National Wildlife cites legislative history indicating that the (a)(2) exemption was limited to "proprietary matters,"15 and urges that proprietary matters be construed as limited to those functions that are essentially managerial and do not ordinarily involve questions of substantive public policy. Congress may well have provided an exemption in contemplation of "proprietary matters" relatively innocuous or insignificant. However, the use of that term in the legislative history was apparently only a shorthand reference to the public property, loans, grants, benefits and contracts exempted in subsection (a)(2). Congress viewed these activities as proprietary in character and exempted them because "the principal considerations in most such cases relate to mechanics and interpretations or policy, and it is deemed wise to encourage and facilitate the issuance of rules by dispensing with all mandatory procedural requirements."16 The mechanical implementation of "proprietary" programs was prominent, but it did not define the exemption. Congress instead included matters of interpretation and policy17 by way of example, and implicitly recognized that the exemption would also cover cases where those "principal considerations" it expected to characterize "most cases" would not apply.18
The House and Senate Committee reports do indicate that the excepted subjects must be "directly" or "clearly and directly involved" in order to make the exemption operative.19 But this does not mean that when excepted subjects are clearly involved, the exemption reaches only mechanical rules on those subjects. Clearly Congress meant to confine the (a)(2) exemption to its express terms, to prevent its use as an all purpose escape clause. But there can be no doubt that the regulations challenged in this case are both clearly and directly related to a federal grant program. One changes the approval process necessary to maintain state highway department eligibility for federal funds; the other allows federal funds to be used for right-of-way acquisitions before the normal location and design approvals have been given. These regulatory decisions go beyond mere managerial mechanics.20 They directly affect the general public's hearing and participation rights in the administration of the federal grant-in-aid program. However, there is a clear and direct connection with an exempted "proprietary" subject, and this excuses the FHWA from an overall statutory obligation to comply with notice and comment procedures in promulgating the challenged regulations.

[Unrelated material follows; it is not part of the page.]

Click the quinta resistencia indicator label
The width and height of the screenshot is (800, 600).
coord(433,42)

There remains the issue whether the advance acquisition regulation is consistent with the Federal Highway Act.21 Evaluation of this contention requires a factual understanding of the Federal Highway Act and its administration, and how the challenged practice fits into the overall scheme of regulation. To that setting we now turn albeit with diffidence if not trepidation, in view of the rudimentary guidance given us by both counsel.

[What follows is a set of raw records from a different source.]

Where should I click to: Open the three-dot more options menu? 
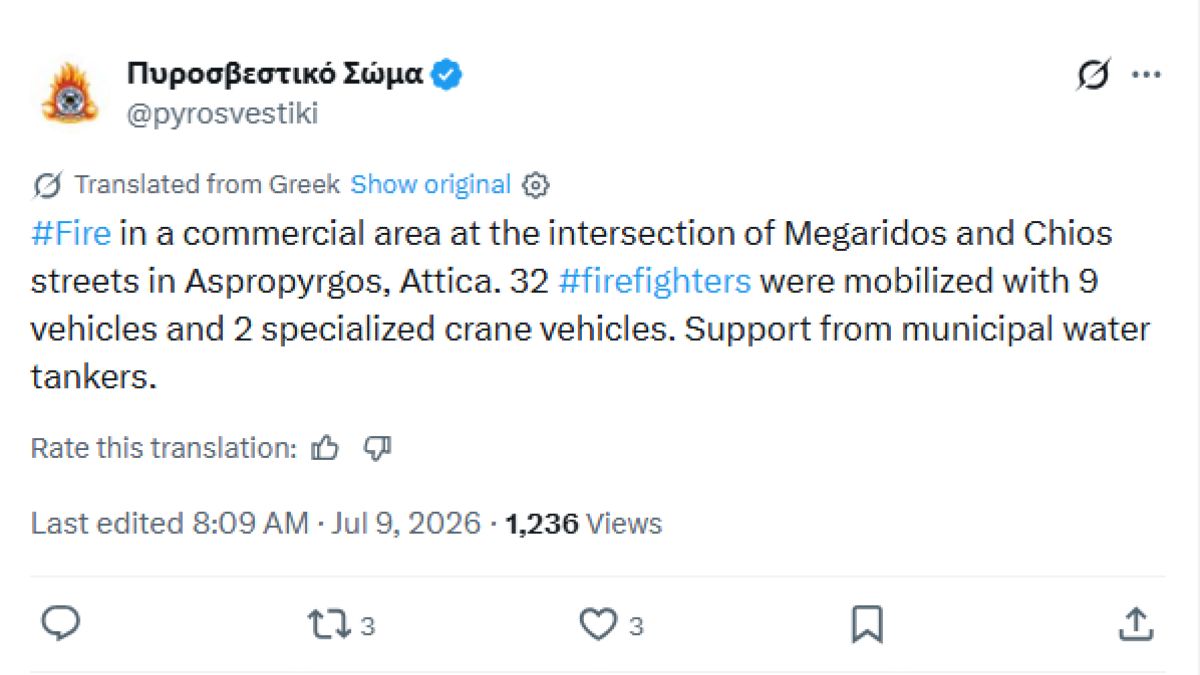pos(1146,75)
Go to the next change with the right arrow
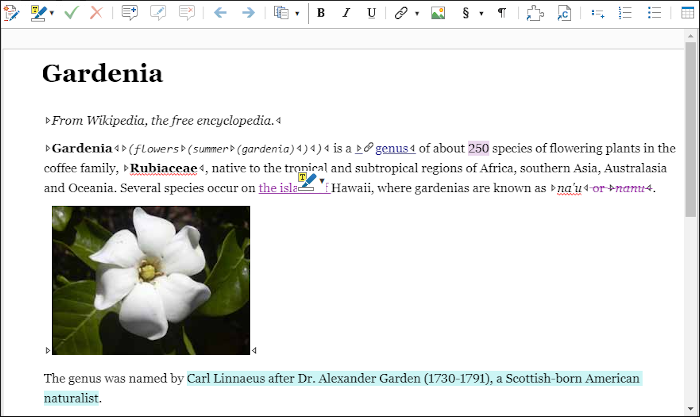The height and width of the screenshot is (417, 700). (248, 13)
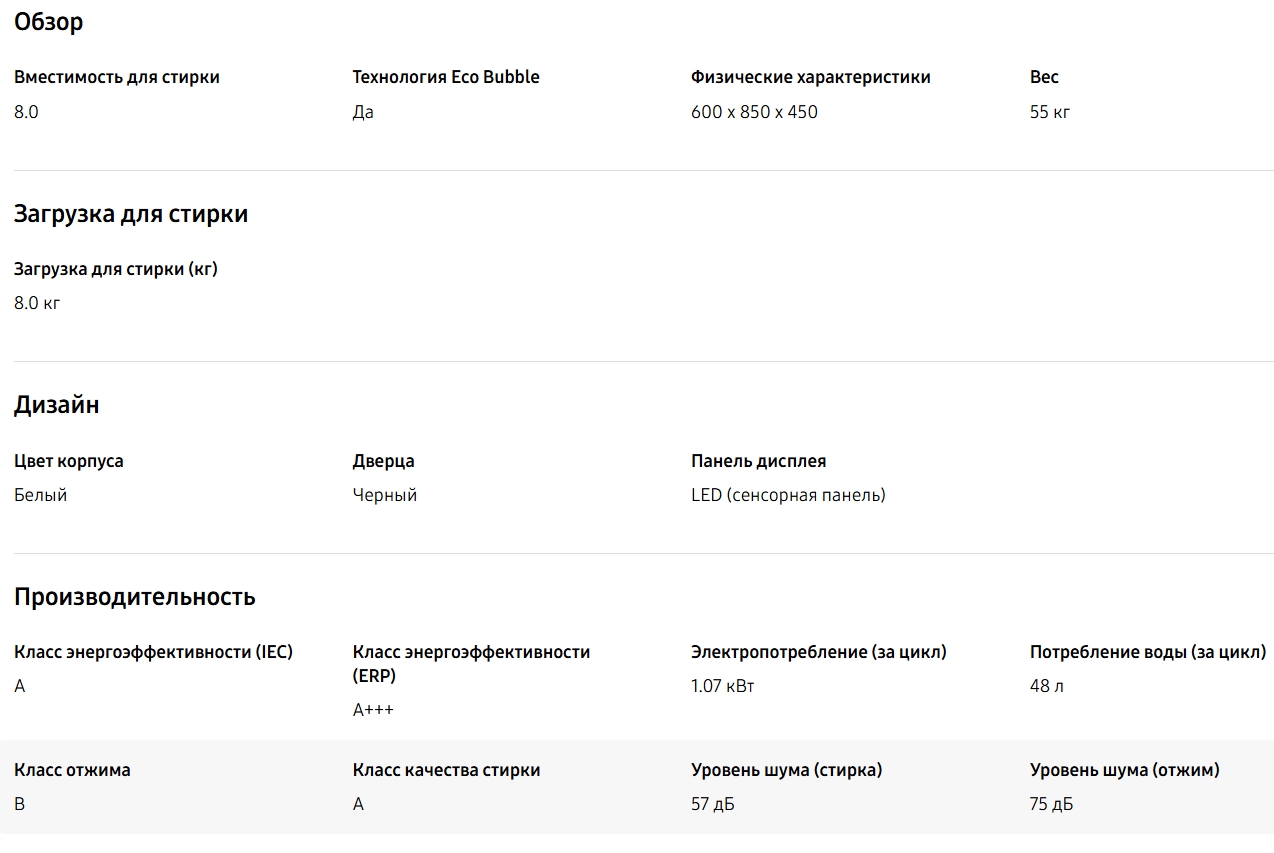Click the "Вместимость для стирки" label

pyautogui.click(x=117, y=77)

Although there has been a federal-aid highway program of sorts ever since 1921, the Federal Aid Highway Act of 1944, establishing the "A-B-C" system, set the basic framework for the current aid program. The 1956 Act made clear the nation's priority commitment to build a nationwide highway system of 40,000 miles, and worked out a funding system to finance it into reality.22 The Act established a series of federally approved requirements for state highway departments seeking federal funding for their planned highways. In theory, the Administration evaluates state compliance with federal standards through a review of documentary evidence; in practice the FHWA division engineer cooperates to help the state highway department "improve its planning and engineering capabilities through a process of continuous and close working liaison."23
Because building highways can be controversial and disruptive, Congress has superimposed on the federal-aid highway program a series of steps and standards that seek to incorporate into the process of highway designations deliberate attention to a number of objectives: citizen participation; relocation assistance; environmental quality; transportation planning that is comprehensive; and other social values.24 Questions have been raised as to whether the FHWA has integrated these various standards into the administrative process in a way that would assure systematic consideration of the values they represent at optimal points in the decision process.25 Thus FHWA hearing regulations recite that the "need"26 for the highway is for comment at a corridor public hearing. But by the time of this location phase, need has already been established to the satisfaction of those planning the highways.27 By the time a proposed route reaches the location phase when a NEPA statement28 and the first public hearing are normally required29 the route has already been put on a federal-aid system by the FHWA and has been included in the construction program submitted annually by the state.30 And prior to the time of submission of the construction program, the state will have made a determination as to the need for the highway projects included in the program, established project priorities, and coordinated these proposals with state and local planning.31 "Thus, although the need for (a highway) might be disputed, the determination that it should be built has already been made by planners and politicians alike."32
To implement the legislative scheme for consideration of environmental and social values, courts have taken steps to assure consideration at a point that is meaningful. They have ruled that location approval, given after the first public hearing, constitutes major federal action triggering NEPA requirements. See Indian Lookout Alliance v. Volpe, 484 F.2d 11, 16-17 (8th Cir. 1973) and cases cited. They have concluded that acquisition of land for a highway may preclude the objectivity required by NEPA, and have enjoined further acquisition of land until compliance with NEPA can be demonstrated. Lathan v. Volpe, 455 F.2d 1111 (9th Cir. 1971).33 In recognition of "ever increasing congressional concern that highway planners be directly and publicly confronted with opposing views," this Court has refused to hold that a statute directing construction of certain portions of the Interstate Highway System was an implied repeal or modification of § 128 hearing requirements. D.C. Federation of Civic Associations v. Volpe, 140 U.S.App.D.C. 162, 167, 434 F.2d 436, 441 (1970).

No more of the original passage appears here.